(Supplied data)

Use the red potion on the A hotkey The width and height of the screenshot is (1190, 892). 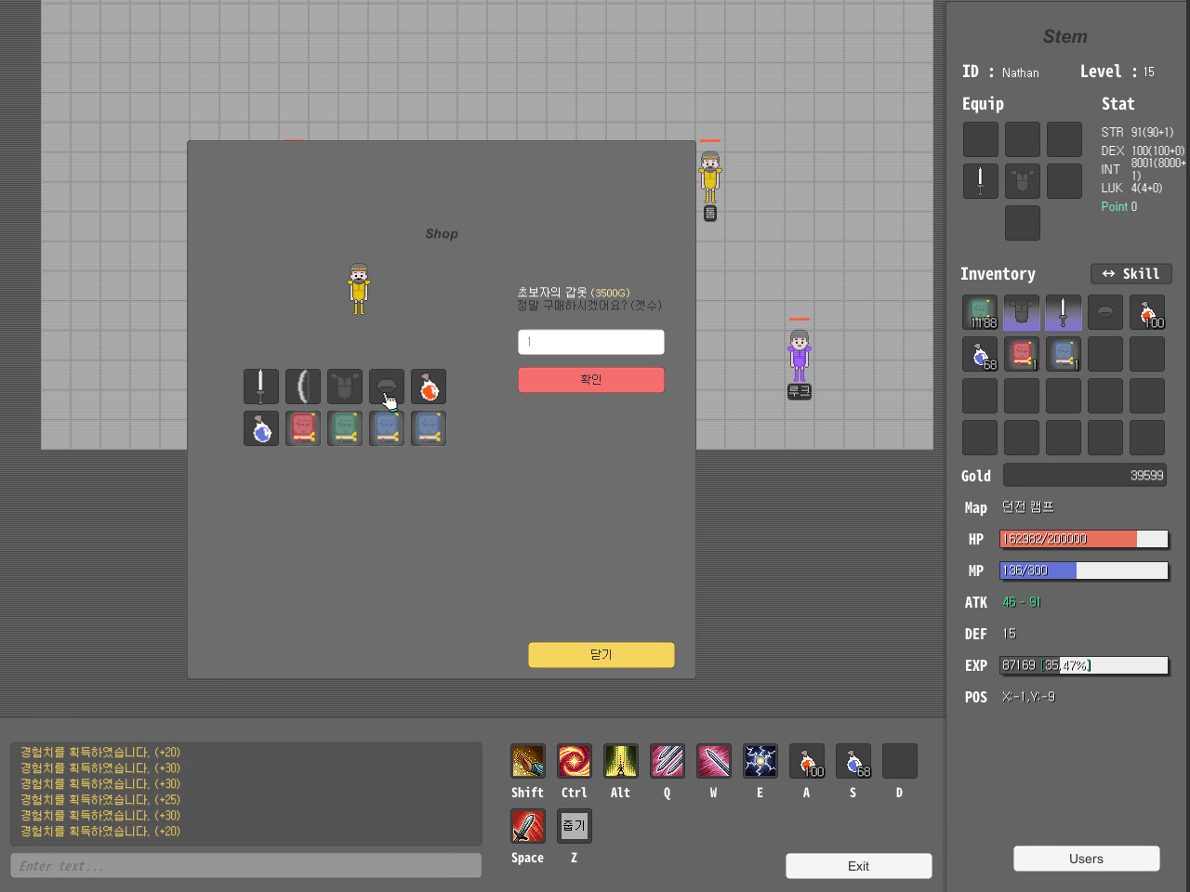pos(806,761)
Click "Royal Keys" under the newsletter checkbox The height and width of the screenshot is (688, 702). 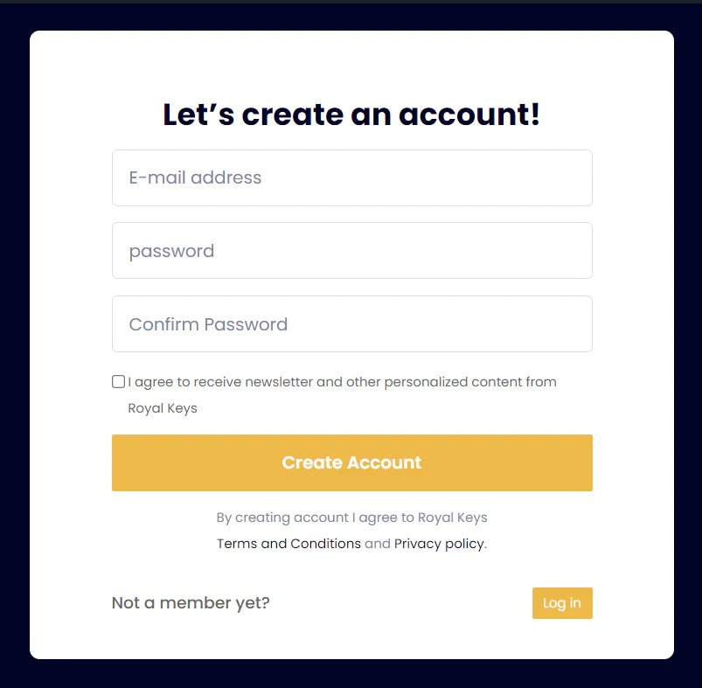coord(163,408)
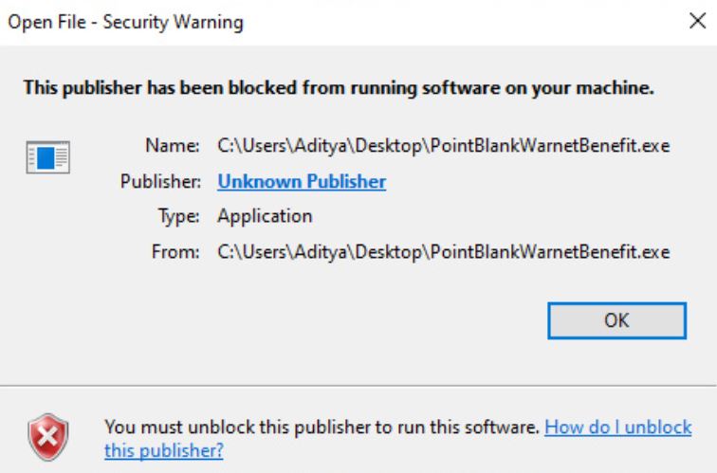The height and width of the screenshot is (473, 717).
Task: Click the Type: field label
Action: (179, 216)
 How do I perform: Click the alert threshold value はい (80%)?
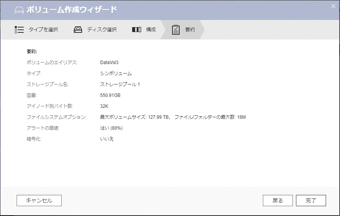tap(111, 128)
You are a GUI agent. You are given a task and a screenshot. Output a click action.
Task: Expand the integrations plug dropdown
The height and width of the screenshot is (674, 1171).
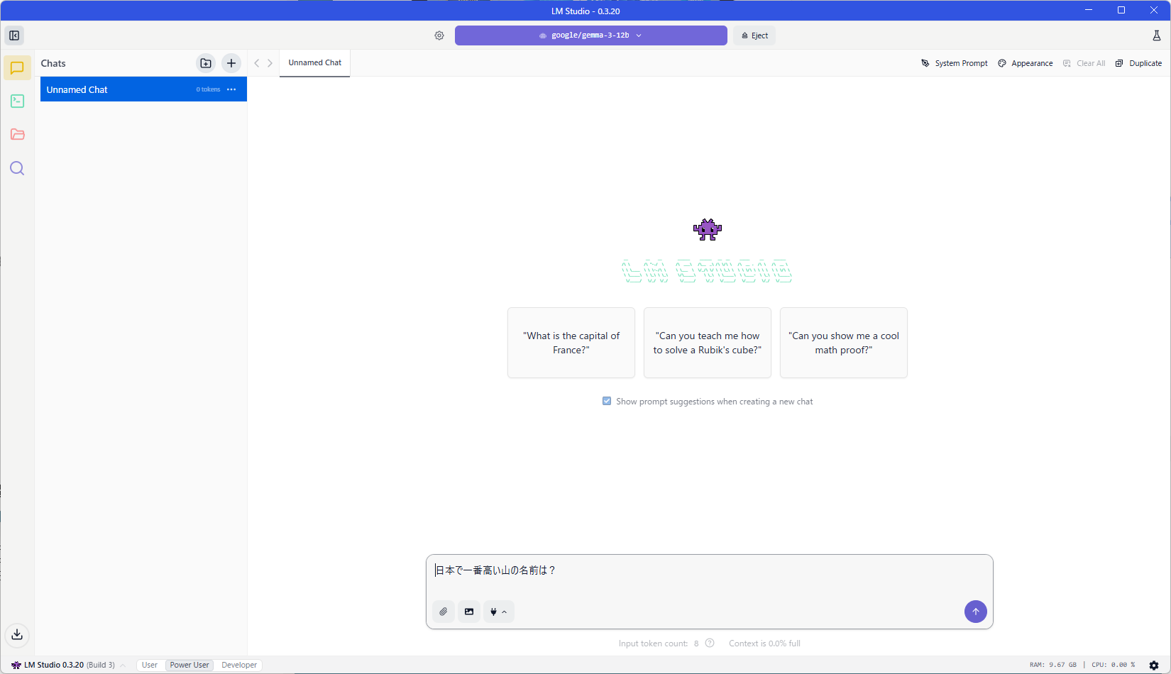coord(498,612)
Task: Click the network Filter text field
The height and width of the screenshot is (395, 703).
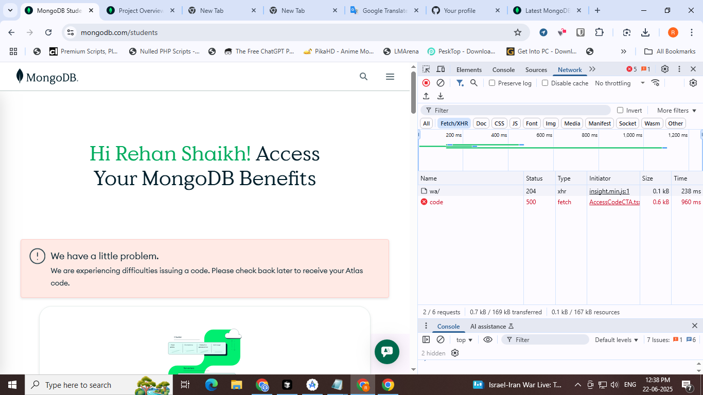Action: [x=520, y=110]
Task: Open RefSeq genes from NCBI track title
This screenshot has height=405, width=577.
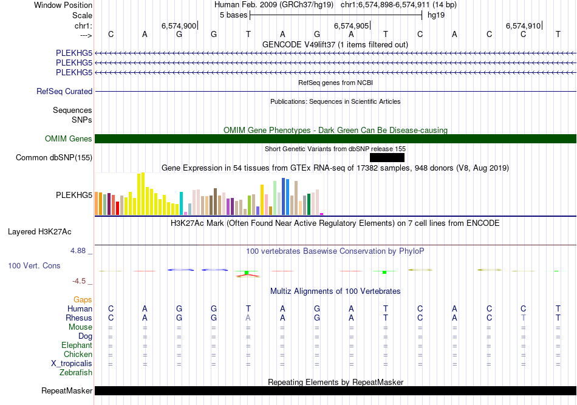Action: (335, 83)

(End Supplied data)

Look above for the line containing "The height and width of the screenshot is (395, 703).", then retype it and each line after it to the end of the records, exactly and without pictures.

### Answer space
The height and width of the screenshot is (395, 703).
Action: [x=520, y=110]
Task: Open RefSeq genes from NCBI track title
This screenshot has height=405, width=577.
Action: (335, 83)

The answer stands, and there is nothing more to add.